Despite the addition of only 74,000 jobs to the economy in December, the unemployment rate dropped significantly—from 7 percent to 6.7 percent. The decline came mostly from a decrease in the labor force.
Since the recession began, the labor force participation rate (LFPR) has dropped from 66 percent to 63 percent. Many people have left the labor force because they are discouraged from applying (U.S. Bureau of Labor Statistics data indicate that a little under 1 million people fall into this category). But the primary drivers appear to be an increase in the number of people who are either retired, disabled/ill, or in school.
Certainly, the aging of the population accounts for much of the increase in the retired and disabled/ill categories. Still, there has been a lot of movement over the past few years in the reasons people cite for not participating in the labor force within age groups. Knowing the reasons why people have left (or delayed entering) the labor force can help us understand how much of the decline will likely halt once the economy picks back up and how much is permanent. (For more on this topic, see here, here, and here.)
The chart below shows the distribution of reasons in the fourth quarter of 2013. (Of the people not in the labor force, 1.6 percent indicate they want a job and give a reason for not being in the labor force. They are categorized here as "want a job" only.) Young people are not in the labor force mostly because they are in school. Individuals 25 to 50 years old who are not in the labor force are mostly taking care of their family or house. After age 50, disability or illness becomes the primary reason people do not want to work—until around age 60, when retirement begins to dominate.
How has this distribution changed over the past seven years? For simplicity, I've grouped people by age to show changes over time in the reasons people give for not being in the labor force. However, you can also see an interactive version of the same data without age buckets—and download the data—here.

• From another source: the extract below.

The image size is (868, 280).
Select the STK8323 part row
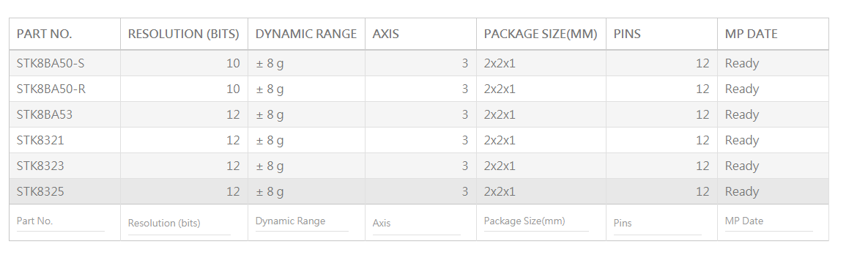419,166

Of the 12.6 million increase in individuals not in the labor force, about 2.3 million come from people ages 16 to 24, and of that subset, about 1.9 million can be attributed to an increase in school attendance (see the chart below). In particular, young people aged 19 to 24 are more likely to be in school now than before the recession. Among college-age people, those absent from the labor force because they are in school rose from 57 percent to 60 percent. Among people of high school age, the share not in the labor force because they are in school rose from 87 percent to 88 percent.
The number of middle-aged workers not in the labor force rose by 1.8 million (or 11 percent), with four main factors driving the increase.* "Wants a Job" increased 546,000 (34 percent). The "In School" category increased 438,000 (a 38 percent rise). "Disability/Illness" rose 393,000 (an 8 percent rise), and 302,000 more people said they were retired (a 43 percent rise; see the chart below).
Among individuals aged 51 to 60, those not in the labor force increased by 1.6 million (or 16 percent). This increase came almost entirely from the number of people who are disabled or ill, which rose by 1.3 million (a 33 percent increase). Interestingly, the number of retired individuals actually fell by 305,000 between the fourth quarter of 2007 and the fourth quarter of 2010. Since then, the number of retired people within this age group has risen 183,000 but remains 122,000 lower than fourth-quarter 2007 levels. So it seems more people in this age group were delaying retirement instead of leaving early (see the chart below).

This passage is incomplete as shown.